Unfortunately, it doesn’t seem reasonable to degrade the quality
of randomness used by a function
called uuid_generate_random()
, since it might be used
by something a little more critical than setting UUIDs for fonts in fontconfig
;
a quick search
on sources.debian.org
returns 58 packages with that name in their source code at the
very least. Increasing this function’s complexity to add an I
don’t care about entropy quality
option doesn’t seem too good
either. So maybe it might make sense to see
if fontconfig
might be tweaked to use something that
wouldn’t rely on getrandom()
…
Time to report these findings to the Debian Installer team as a
whole, adding fontconfig
and util-linux
developers to the loop. Let’s see what consensus we can reach.
Update (June 2018)
Ben Hutchings saved the day one more time, checking my status report and quickly pointing out that the same issue was encountered with plymouth as well. That component also runs very early in the boot process, to provide with a graphical “splash” screen.

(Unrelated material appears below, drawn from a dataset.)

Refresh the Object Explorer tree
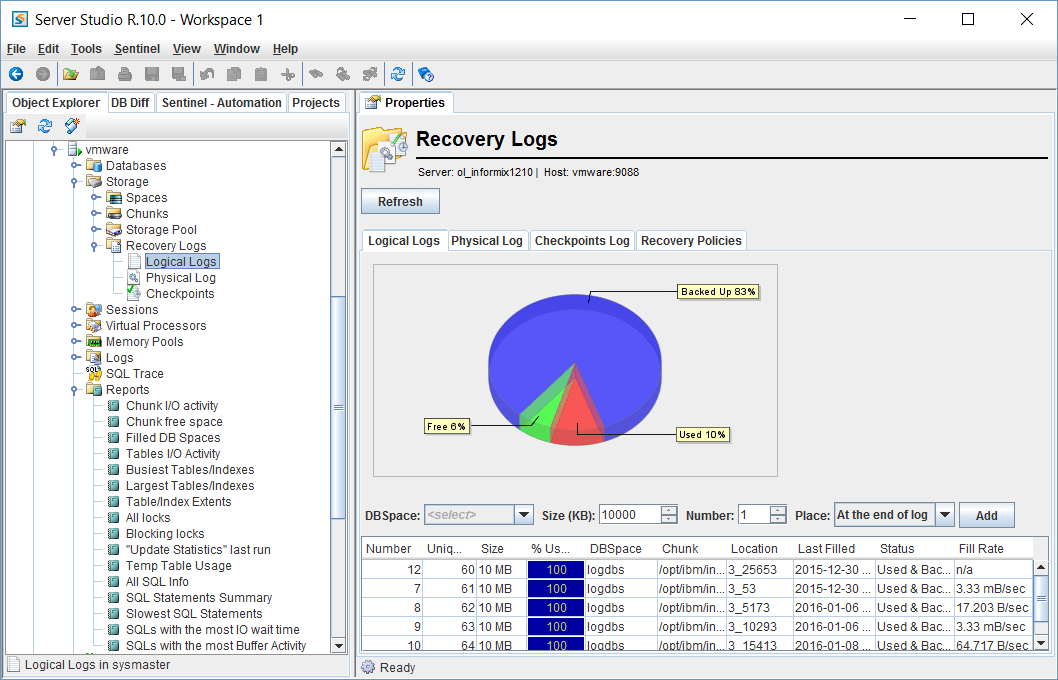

Borrowing the fix from plymouth was very easy, as it was only about
creating
the fontconfig cache at build-time thanks to
an fc-cache
call; and that finally made this issue
vanish!
There was still a little issue left to fix, as the X server had
been updated in the meanwhile: a transition to a major version of
the X stack had started in unstable
in the meanwhile,
and there was a regression with the fbdev
driver. The
server would fail to start with:
Xorg: symbol lookup error: /usr/lib/xorg/modules/drivers/fbdev_drv.so: undefined symbol: shadowUpdatePackedWeak
The Debian Installer side was tracked
in #900317, even if
the actual issue was first filed
as #900613 against
the xserver-xorg-video-fbdev
package (also affecting
its xserver-xorg-video-fbdev-udeb
counterpart).
Having very responsive X people helped Cyril realize the patch was easy to grab and test, and that finally concluded the treasure hunt to repair the graphical installer! Two weeks after that, the Debian Installer Buster Alpha 3 release was published.